MorLog: Morphable Hardware Logging for Atomic Persistence in Non-Volatile Main Memory



- Hide Paper Summary
Paper Title: MorLog: Morphable Hardware Logging for Atomic Persistence in Non-Volatile Main Memory
Link: https://www.iscaconf.org/isca2020/papers/466100a610.pdf
Year: ISCA 2020
Keyword: Logging; Undo Log; Redo Log; MorLog



Back

This paper proposes MorLog, a hardware logging scheme for providing atomic persistence to transactional NVM systems. Conventional undo and redo logging suffers from performance overhead from several aspects. First, undo logging requires enforing the write ordering between log entries and data on the same address, which would require eagerly flushing undo log entries before data is written in the cache, given that the cache controller may write back the cache line any monent after it becomes dirty. In addition, undo logging requires that dirty data be persisted on the NVM before a transaction commits, which can cause long commit latency. On the other hand, redo logging, though not need requiring flushing log entries before the commit point, should prevent dirty blocks from being written back before the transaction commits. This is to avoid write backs of uncommitted data corrupting the consistent before-transaction image on the NVM. Both schemes, if used naively in their canonical forms, require non-negligible changes to the cache controller and eviction logic. Second, if not treated with care, it is easy to generate redundant log entries that are not useful for recovery, but will take extra space on the NVM. For example, in undo logging, the actual useful log entry is the one taken on the first write since transaction begin. Later writes do not have to be logged, since the pre-image they record is merely dirty data generated within the same transaction. Similarly, in redo logging, only the last write to an address should be logged, if the address is updated multiple times. Previous redo log entries will be overwritten during recovery by the last entry, rendering them totally useless and a waste of space. The last issue is log storage overhead and logging granularity. For hardware logging, the most natural granularity of log genetation is a cache line, which will be included as a fixed sized pre- or post-image field in the log entry. Cache lines, however, may only contain a few bytes of dirty data, making the writing of the clean bytes unnecessary. In addition, cache lines often contain replicative or redundant data, making compression an attractive measure for reducing log storage, the opportunity of which was never explored before this paper.
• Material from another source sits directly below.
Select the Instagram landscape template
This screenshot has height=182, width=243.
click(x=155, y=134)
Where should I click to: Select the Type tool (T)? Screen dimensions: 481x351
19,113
Based on the above observation, this paper makes the following contributions. First, it implements mixed redo-undo logging by simultaneously generating both undo and redo log entries on an L1 write, which get rid of two write orderings. First, the cache no longer needs to be flushed on transaction commit, since dirty data has been persisted in the form of redo log entries. Second, the cache no longer needs to hold dirty blocks without evicting them before transaction commits, since undo log entries help restoring the pre-image of data even if the NVM image has been pollutedd by a premature write back from the cache hierarchy. Two write ordering restrictions remain, however, to maintain the correctness of the algorithm. First, redo log entries still need to be written back on commit point to persist the transaction’s working set. Second, undo log entries still have to be written before dirty block reaches the NVM. The paper loosens the second ordering restriction a little by taking advantage of the minimum number of cycles it will take a block to traverse through the cache hierarchy to reach NVM.

The second contribution of the paper is the eager-undo and lazy-redo log flushing scheme. As discussed in previous sections, only the first undo and the last redo log entries are actually useful for crash recovery. To leverage such differences in the characteristics of logging, the paper adds two log buffers on-chip, one for mixed logging, and the other for redo only. Both undo and redo entries are generated into the mixed logging buffer on the first write to a clean L1 cache line. These entries are kept within the buffer for an extra N cycles to exploit possible chances of log coalescing, in which subsequent writes may modify the same cache line, and these writes could just be incorporated into an existing entry for the same line. The undo log entry is flushed back to the NVM after N cycles, where N is the minimum number of cycles it takes for a cache block from L1 to traverse thehierarchy and finally reach the NVM, ensuring that the undo entry can always be written before dirty data. On transaction commit, both buffers are flushed, if they are not already empty (the mixed buffer is likely to be empty or only contains a small number of entries, since it eagerly writes back entries once generated).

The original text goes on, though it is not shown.